En arrivant à Ixcateopan, on est accueillis par une pyramide miniature, monument en l’honneur du héros national érigé à l’entrée du village. Pour atteindre l’église Nuestra Señora de la Asunción (Notre-Dame de l’Assomption) qui abrite désormais le « tombeau », et qui a été à cette fin désacralisée et définie comme musée, il nous a fallu faire maints tours et détours, car la rue principale était en travaux : on restaurait le pavement de marbre.
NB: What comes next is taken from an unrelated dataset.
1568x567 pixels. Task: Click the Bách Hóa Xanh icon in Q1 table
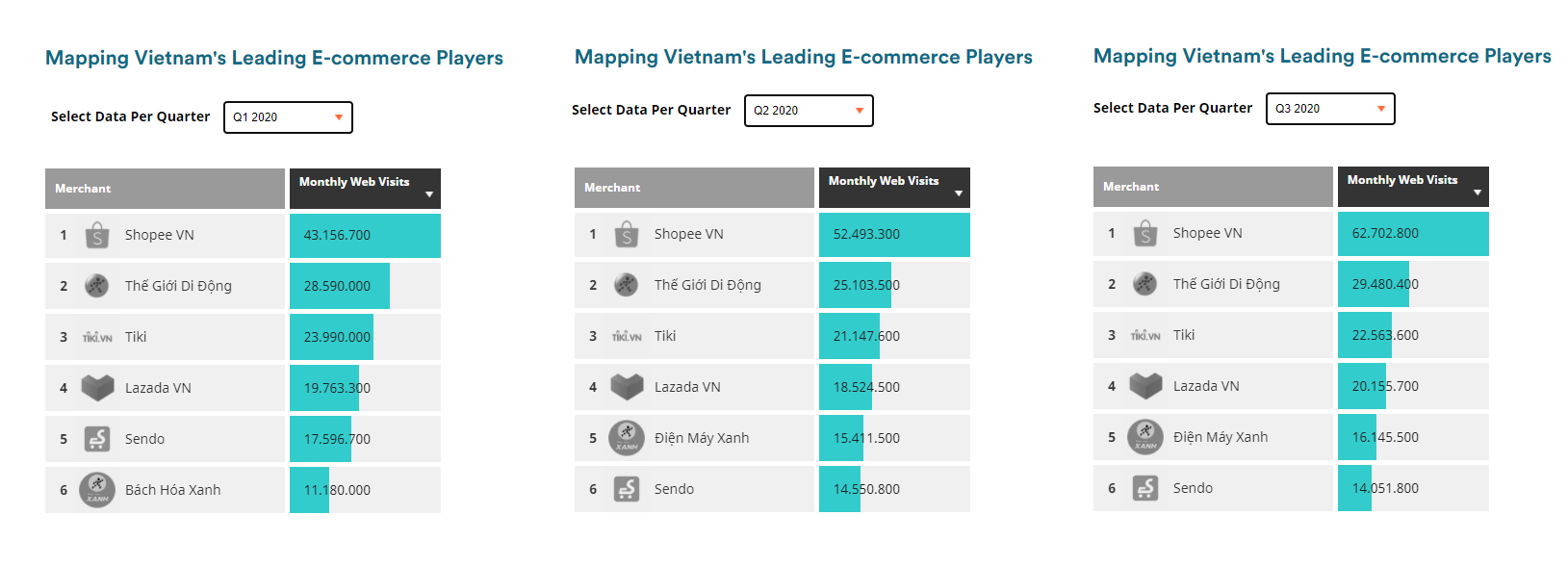(97, 489)
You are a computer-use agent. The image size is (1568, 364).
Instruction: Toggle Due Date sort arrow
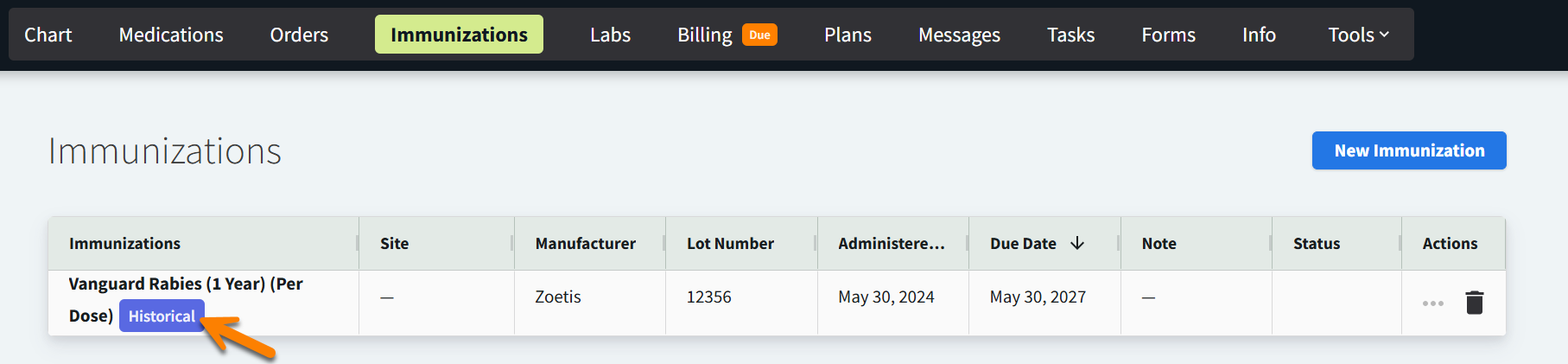(1077, 244)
En face du monument, deux ou trois ouvriers travaillaient à replacer des dalles, deux ou trois autres étaient nonchalamment allongés sur les tas de pierres extraites.
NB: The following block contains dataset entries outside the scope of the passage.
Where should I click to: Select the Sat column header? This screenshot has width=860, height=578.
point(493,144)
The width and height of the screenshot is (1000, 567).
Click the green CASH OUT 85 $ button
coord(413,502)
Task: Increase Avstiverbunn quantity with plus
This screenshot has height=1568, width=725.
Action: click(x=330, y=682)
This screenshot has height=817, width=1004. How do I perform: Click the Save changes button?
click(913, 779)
"....et un groupe de jeunes gens vêtus de pantalons blancs et de chemises vertes, sans doute les musiciens, attendent à l’extérieur." (photo ELC)

« ….et un groupe de jeunes gens vêtus de pantalons blancs et de chemises vertes, sans doute les musiciens, attendent à l’extérieur. » (photo ELC)
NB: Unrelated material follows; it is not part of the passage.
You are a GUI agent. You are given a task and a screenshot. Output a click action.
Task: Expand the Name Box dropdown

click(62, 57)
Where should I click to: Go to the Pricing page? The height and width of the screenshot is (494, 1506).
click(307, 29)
A côté de l’enclos de l’ancienne église se trouve une autre chapelle, peinte de blanc et mauve, de construction moderne, où une messe est en cours. Des instruments de musique sont posés sur le trottoir, et un groupe de jeunes gens vêtus de pantalons blancs et de chemises vertes, sans doute les musiciens, attendent à l’extérieur. Dans l’enclos, une quinzaine d’hommes attendent aussi, les uns assis, les autres debout. Ce sont des danseurs. Ils sont tous vêtus de costumes de couleur éclatante (quoique un peu défraîchis), de satin rouge ou bleu. Les rouges sont habillés en femmes… et portent aussi des bas de coton beige comme en avaient nos grand-mères. A notre demande, ils nous disent qu’ils vont exécuter la danse appelée « Moros y Cristianos » (Maures et Chrétiens), mais ce n’est pas encore le moment. (J’y reviendrai plus tard.) On entre dans l’ex-église par la porte latérale ; le portail, qui donne sur une cour en belvédère, du côté opposé à la rue, est lui aussi largement ouvert, et la lumière a envahi l’espace. Le mobilier a été enlevé ainsi que tous les signes du culte catholique.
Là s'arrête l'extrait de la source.